Couple of things I didn't like about the default redux code found in tutorials:

  • loads of uniquely named actions (ADD_TODO) as opposed to namespacing (.ADD)
  • non-reuse of reducers and constantly creating more of them

I came up with following solution:

  • reducer factories (this is what you're doing)
  • utilizing namespace and the same action names across same reducers, jus twith a different namespace (this is what redux already offers, but I don't see it used often enough)
  • reducer factories create action trees (this is the food for thought)
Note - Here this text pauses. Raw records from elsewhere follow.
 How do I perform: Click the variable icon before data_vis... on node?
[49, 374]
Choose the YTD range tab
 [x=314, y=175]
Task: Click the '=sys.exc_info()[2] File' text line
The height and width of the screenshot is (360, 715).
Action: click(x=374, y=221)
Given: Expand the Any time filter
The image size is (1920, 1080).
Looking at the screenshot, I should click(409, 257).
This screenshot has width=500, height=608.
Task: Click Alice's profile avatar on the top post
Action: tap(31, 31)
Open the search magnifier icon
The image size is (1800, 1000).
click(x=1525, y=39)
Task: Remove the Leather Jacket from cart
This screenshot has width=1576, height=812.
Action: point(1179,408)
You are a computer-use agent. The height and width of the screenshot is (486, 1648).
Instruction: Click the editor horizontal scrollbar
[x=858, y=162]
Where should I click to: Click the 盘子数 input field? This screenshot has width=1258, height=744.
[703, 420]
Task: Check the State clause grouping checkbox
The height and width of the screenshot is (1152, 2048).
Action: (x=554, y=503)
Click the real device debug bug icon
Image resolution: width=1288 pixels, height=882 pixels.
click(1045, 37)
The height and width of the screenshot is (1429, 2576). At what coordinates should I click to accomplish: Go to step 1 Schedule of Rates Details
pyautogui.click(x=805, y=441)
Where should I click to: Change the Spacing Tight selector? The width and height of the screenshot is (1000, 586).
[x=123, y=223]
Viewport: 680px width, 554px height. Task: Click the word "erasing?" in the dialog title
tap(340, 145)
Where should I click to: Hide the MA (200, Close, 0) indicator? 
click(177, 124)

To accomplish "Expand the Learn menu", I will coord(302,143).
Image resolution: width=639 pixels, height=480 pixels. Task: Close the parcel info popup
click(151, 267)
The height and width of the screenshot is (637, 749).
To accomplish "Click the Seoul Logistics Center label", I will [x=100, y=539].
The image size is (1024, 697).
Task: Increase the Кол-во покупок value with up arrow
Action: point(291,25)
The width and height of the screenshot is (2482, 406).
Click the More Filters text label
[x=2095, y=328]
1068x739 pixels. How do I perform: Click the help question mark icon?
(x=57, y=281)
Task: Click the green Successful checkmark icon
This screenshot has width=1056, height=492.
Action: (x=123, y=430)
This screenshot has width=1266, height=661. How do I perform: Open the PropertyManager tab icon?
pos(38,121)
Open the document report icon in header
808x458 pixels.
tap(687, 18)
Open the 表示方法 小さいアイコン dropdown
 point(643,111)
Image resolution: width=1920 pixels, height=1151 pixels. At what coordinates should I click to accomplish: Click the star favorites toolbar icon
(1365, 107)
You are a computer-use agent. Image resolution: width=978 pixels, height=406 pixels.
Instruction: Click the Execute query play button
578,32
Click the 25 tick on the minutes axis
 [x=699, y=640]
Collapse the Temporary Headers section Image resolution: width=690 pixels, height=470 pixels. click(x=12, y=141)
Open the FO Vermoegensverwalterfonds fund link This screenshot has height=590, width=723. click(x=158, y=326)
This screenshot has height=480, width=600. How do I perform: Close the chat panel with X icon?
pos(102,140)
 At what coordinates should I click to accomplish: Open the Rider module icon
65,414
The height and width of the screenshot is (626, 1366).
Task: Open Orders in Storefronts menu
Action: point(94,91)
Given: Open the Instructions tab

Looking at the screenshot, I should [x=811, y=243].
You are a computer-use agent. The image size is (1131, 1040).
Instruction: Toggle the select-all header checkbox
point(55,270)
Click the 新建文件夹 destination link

Let me give you an example, with a singleton reducer (it just holds a value):

export default ((namespace, initial = null) => {
  const initialState = initial;
  var namespace;

  const handler = (state = initialState, action) => {
    const [action_namespace, action_type] = action.type.split('/');

    if (namespace != action_namespace) {
      return state;
    }

    switch (action_type) {
      case 'set':
        return action.payload;
      default:
        return state;
    }
  };

  let store;
  handler.__init = (_store, _namespace) => {
    store = _store;
    namespace = _namespace;
  };

  handler.__actions = {
    'set': (value) => {
      store.dispatch({
        type: namespace+'/set',
        payload: value
      });
    }
  };

  return handler;
});

Then I create the store like this:

import {
  createStore,
  combineReducers,
} from 'redux';

import {each} from 'lodash-es';
import {pluralize, camelize} from 'inflection';

import singletonReducer from '../reducers/singletonReducer';
import mapActions from './mapActions';


// This allows us to easily call actions on reducers, like so:
// Actions.task.set() and
const mapActions = (map, store, actions) => {

  // set actions for each store
  each(map, (v, k) => {
    if (v.__init) {
      v.__init(store, k);
      actions[k] = v.__actions;
    }
  });
};


const configureStore = (map, initialState = {}, actions = {}) => {
  const reducer = combineReducers(map);

  // pre-fill computer values
  initialState = wrappedReducer(initialState, {type: 'initComputed'});

  const store = createStore(
    reducer,
    initialState,
    window.__REDUX_DEVTOOLS_EXTENSION__ && window.__REDUX_DEVTOOLS_EXTENSION__()
  );
  mapActions(map, store, actions);

  return store;
}

export default ({
  actions = {},
  state = window.__REDUX_INIT_CONTEXT,
} = {}) => {
  const map = {
    currentProjectId: singletonReducer(),
  };

  const store = configureStore(
    map,
    state,
    actions,
    globalReducers
  );

  return {
    redux: store,
    store: new Store(store, actions),
    actions: actions,
  };
};

Then I expose actions as window.Actions.

When I do that, I have a globally available map of actions, that is constructed by the reducers that I setup, so there is zero config, no need to remember or lookup action names.

Its all under Actions.<reducer>.<action>(...) and you can call it to dispatch action like that.

This is what I came up with in the first weeks and its super easy to use. You have far more experience so I bet you'll be able to come up with something smarter and cleaner if it inspires you.